Diantara tafsir yang konsen terhadap I’jaz Al-Qur’an adalah tafsir karya Ali bin Ahmad Al-Mahaimy yang berjudul Tabshiru ar-Rahman wa Taysiru Al-Mannan bi Ba’dhi ma Yusyiru ila I’jaz Al-Qur’an. Tafsir ini sebagaimana tafsir lain karya ulama India masih kurang mendapat perhatian dibanding karya ulama India di bidang hadis. Sementara kalimat “…bi Ba’dhi ma Yusyiru ila I’jaz Al-Qur’an” dalam judul mengundang perhatian penulis untuk menemukan apa yang ia maksud sebagai I’jaz Al-Qur’an dalam tafsirnya tersebut.
Penelitian ini fokus pada kajian nazhmul Qur’an, rabthul kalimat, tartibul ayat, munasabat, basmalah, takrar, asbab tasmiyati as-suwar, dan maqashid, sebagai beberapa unsur yang disebutkan al-Mahaimy dalam muqaddimah tafsirnya.
Hasil akhir dari penelitian ini adalah 3 unsur pokok yaitu nazhmul Qur’an, rabthul kalimat dan tartibul ayat bermuara pada ilmu munasabat.

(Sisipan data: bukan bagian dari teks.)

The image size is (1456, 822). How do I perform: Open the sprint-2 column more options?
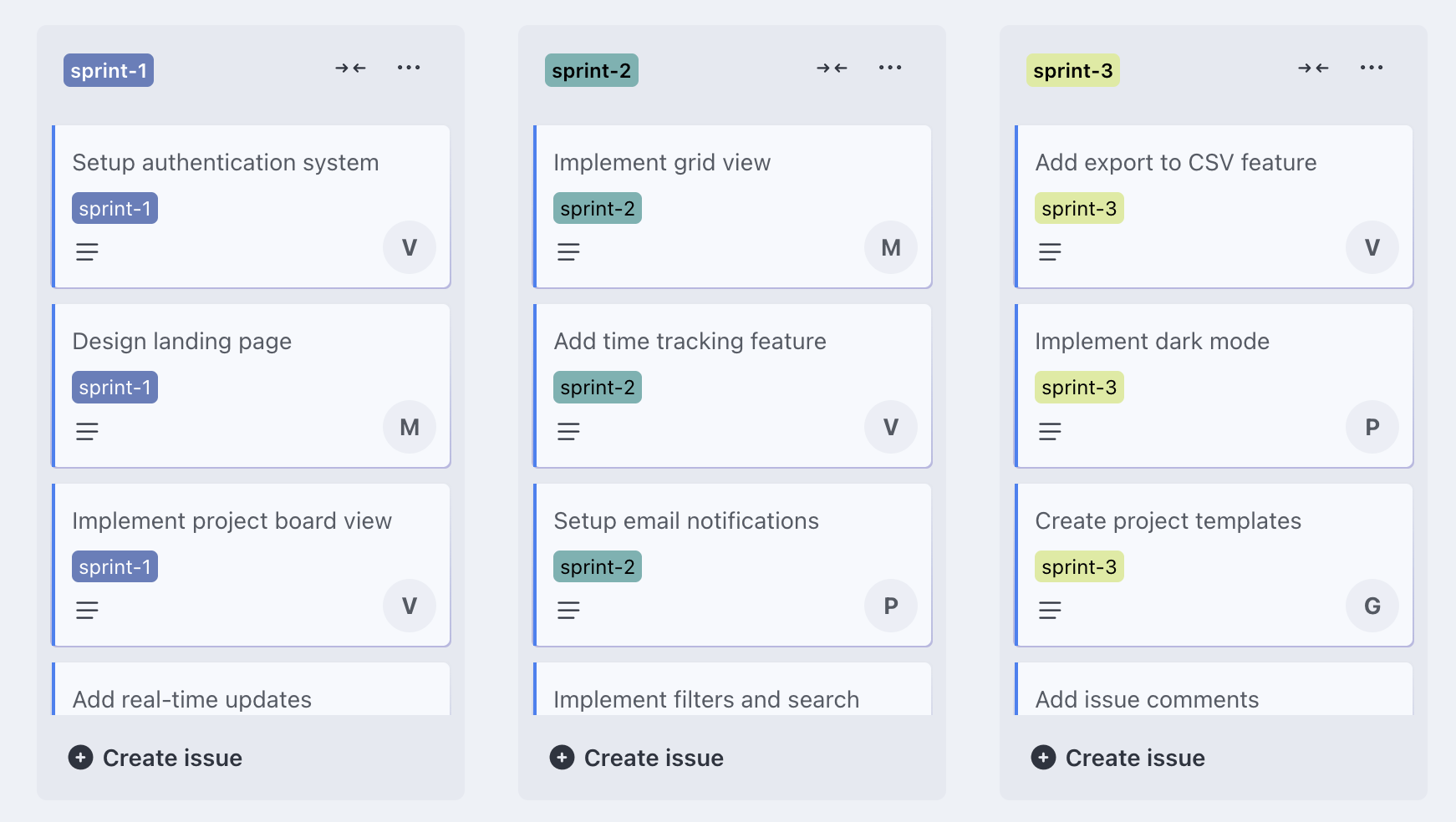pos(890,68)
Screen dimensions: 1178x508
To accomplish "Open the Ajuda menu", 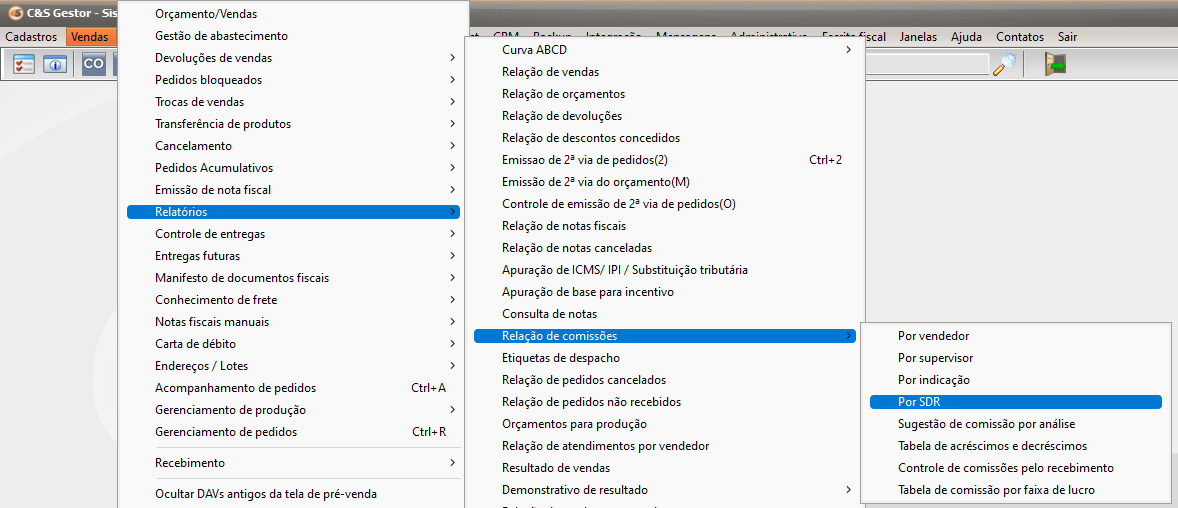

Al-Mahaimy meyakini letak I’jaz Al-Qur’an adalah pada unsur nazhm Al-Qur’an yang berbeda dengan susunan perkataan manusia biasa. Menurutnya, untaian kalimat-kalimat Al-Qur’an merupakan jawami’ul-kalim. Dan ayat-ayatnya adalah lawami’ul-ayat (ayat-ayat yang bersinar) yang tak dapat tergantikan dengan lainnya. Unsur-unsur I’jaz Al-Qur’an dalam kitab tafsir al-Mahaimy mencakup nazhmul Qur’an, rabthul kalimat, tartibul ayat, munasabat, takrar, basmalah, asbab tasmiyatis-suwar dan maqashid.
Dalam menggunakan ilmu munasabat ia berprinsip untuk menghindari takalluf, agar tidak terjadi cacat dan mendatangkan kebosanan pembaca. Tafsir basmalah dan maqashid ia kaitkan dengan asbab tasmiyatis-suwar. Sedangkan unsur takrar dalam Al-Qur’an dikembalikan kepada prinsip “setiap kata adalah raja bagi tempatnya, setiap ayat adalah bukti dan petunjuk untuk ayat yang berada sebelum dan setelahnya” sehingga setiap ayat meskipun mirip dan terulang haruslah ditafsirkan sesuai konteks ayat-ayat yang menyertainya.